I understand what stealth is saying. My DD has a TV day about once every 6 weeks. It could be on from mid morning until mid afternoon with a break in the middle to sit up to the table for lunch. She doesn't sit transfixed at all, she usually has her colouring books out, or dolls, or she plays with her jewellery, occassionally zoning in if there's a program she really likes. Some may ask why bother to have it on if she isn't paying a lot of attention but if I'm having a day where i can't give her my undivided attention then the TV is a comforting noise for her I think and stops her coming to me every 5 seconds. If my DH dared to critisize my choice to do this on that day I'd be pretty peeved.

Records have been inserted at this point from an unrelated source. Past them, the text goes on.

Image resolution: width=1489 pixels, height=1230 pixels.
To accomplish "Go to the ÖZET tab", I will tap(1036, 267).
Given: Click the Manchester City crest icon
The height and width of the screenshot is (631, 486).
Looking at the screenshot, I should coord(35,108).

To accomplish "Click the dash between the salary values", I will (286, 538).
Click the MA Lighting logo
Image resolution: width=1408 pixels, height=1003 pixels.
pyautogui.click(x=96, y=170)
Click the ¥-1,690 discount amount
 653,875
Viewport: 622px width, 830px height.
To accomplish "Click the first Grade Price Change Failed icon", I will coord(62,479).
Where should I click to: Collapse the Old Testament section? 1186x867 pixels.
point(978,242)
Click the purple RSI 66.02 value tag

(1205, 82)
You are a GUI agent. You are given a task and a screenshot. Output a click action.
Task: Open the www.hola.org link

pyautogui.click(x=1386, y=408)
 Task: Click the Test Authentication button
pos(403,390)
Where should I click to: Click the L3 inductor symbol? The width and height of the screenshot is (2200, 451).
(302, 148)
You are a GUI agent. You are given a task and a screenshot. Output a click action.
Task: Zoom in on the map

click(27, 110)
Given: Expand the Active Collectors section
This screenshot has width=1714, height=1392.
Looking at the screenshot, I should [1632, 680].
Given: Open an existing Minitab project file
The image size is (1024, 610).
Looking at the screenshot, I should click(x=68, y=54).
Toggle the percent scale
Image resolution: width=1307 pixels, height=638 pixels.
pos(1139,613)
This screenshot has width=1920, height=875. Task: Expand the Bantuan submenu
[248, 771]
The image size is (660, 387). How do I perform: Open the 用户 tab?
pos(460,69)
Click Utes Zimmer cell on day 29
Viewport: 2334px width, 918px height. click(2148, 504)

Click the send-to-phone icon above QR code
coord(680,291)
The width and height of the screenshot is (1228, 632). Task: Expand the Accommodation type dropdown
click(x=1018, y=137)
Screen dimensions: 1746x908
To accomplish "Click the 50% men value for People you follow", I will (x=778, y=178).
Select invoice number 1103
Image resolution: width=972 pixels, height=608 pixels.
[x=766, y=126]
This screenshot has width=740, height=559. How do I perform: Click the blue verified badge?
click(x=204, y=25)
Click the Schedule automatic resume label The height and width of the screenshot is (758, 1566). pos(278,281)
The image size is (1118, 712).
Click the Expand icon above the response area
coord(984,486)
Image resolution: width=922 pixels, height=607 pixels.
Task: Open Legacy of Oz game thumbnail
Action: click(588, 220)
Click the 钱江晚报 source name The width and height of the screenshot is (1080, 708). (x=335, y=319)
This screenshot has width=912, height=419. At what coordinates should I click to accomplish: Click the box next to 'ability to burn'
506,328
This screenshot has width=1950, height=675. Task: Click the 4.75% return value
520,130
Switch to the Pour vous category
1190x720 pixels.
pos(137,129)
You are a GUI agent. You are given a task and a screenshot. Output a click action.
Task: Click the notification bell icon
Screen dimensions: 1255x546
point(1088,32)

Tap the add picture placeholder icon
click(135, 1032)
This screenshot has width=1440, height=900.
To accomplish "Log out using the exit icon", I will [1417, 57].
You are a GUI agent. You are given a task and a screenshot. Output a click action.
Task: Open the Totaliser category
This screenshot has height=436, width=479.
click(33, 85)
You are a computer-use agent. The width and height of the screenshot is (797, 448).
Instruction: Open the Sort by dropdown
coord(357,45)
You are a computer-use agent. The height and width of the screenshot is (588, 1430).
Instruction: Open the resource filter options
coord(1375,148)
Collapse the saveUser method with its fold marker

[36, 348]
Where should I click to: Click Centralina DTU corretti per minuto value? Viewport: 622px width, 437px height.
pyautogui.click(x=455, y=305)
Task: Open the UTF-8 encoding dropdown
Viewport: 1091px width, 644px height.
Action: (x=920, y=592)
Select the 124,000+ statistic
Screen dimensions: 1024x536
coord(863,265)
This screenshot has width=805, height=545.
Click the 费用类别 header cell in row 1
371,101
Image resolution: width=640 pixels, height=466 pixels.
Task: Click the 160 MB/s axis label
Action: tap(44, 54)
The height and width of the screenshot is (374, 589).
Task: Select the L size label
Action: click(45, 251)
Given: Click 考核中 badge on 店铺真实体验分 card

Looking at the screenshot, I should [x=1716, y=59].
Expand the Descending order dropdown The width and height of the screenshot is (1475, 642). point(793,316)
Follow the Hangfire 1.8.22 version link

I used to watch TV for whole days for whole holiday periods when I was a kid and I have a double degree, a great career and massively full social life - I think I turned out alright without endless trips out and helicoptering Grin

scotchmeg · 24/10/2011 17:30

But yes, I have a friend who's son zones out in front of the TV. If my DD was like that she'd have a maximum of 20 minutes a day.

Oblomov · 25/10/2011 10:50

Just becasue OP likes to 'get out' every day, to meet freinds/ on her bike/to the park/to the sea etc, not everyone wants to do that.
Quite frankly, her 'schedule' that she subjects her ds to. sound quite exhausting.
I really like being at home. Potter around. Put a load of washing on. Kids watching tv/or just playing. Then I send them out to bounce on the trampoline. Read a book with them. Before you know it, its time to make dinner, and then dh is home from work.
Where's the need to constantly go out every day? Its not an obligation !!

BsshBossh · 25/10/2011 13:19

scotchmeg, yes I've never left the TV on for that length of time, not even when DD is ill. I think it's because we as a family don't do it. I hate having the TV on as background - not because I'm against it as such but because it irritates me. My DD (3) can play with the TV on, of course, but I have noticed that in the middle of a game she'll run to the TV if she hears something on it that catches her attention. So it's off unless it's to specifically watch a programme. Same with me, same with DH.

scotchmeg · 25/10/2011 14:06

We're the same bsshbossh DH and I rarely watch the TV, really only if there a film on film 4 or if we've bought one Ondemand. I do also have a guilty plesure of The Only Way Is Essex Blush
But then again, I have better things to be doing (work, housework, cooking, reading, studying, accounts) and it's my choice. If DD chooses to watch Cbeebies then that's her choice.

ASByatt · 25/10/2011 14:17

Oblomov 'Just becasue OP likes to 'get out' every day, to meet freinds/ on her bike/to the park/to the sea etc, not everyone wants to do that.
Quite frankly, her 'schedule' that she subjects her ds to. sound quite exhausting'

This is a 2.5 DS. Surely, he needs lots of fresh air and exercise???

scotchmeg · 25/10/2011 14:46

I think the point is this... we all have different ideas about how much TV is suitable for our kids. Some of us like them to have a busy scheduale of trips out, some prefer to stay in. It's our right, as parents, to choose as long as we are not neglecting our children.

OP's OH has as much right to parent in the way he chooses as she does, without critsism.

Amateurish · 25/10/2011 14:59

YANBU your dh should get off his arse and spent quality time with your ds. Sitting ds in front of cbeebies all day and playing on his smart phone is not good parenting. It's a shame he didn't take the opportunity to have quality father / son bonding time.

ASByatt · 25/10/2011 15:02

scotchmeg - but is sitting a toddler in front of the tv whlst you play on your iphone actually parenting? - of course for a wee while, no problem, but this sounds like the OP's DH's default setting for how to parent.

scotchmeg · 25/10/2011 15:33

If it is a regular occurence then no it isn't parenting. But I don't think there's any evidence to say that it is.
We don't need to be "parenting" at all times do we?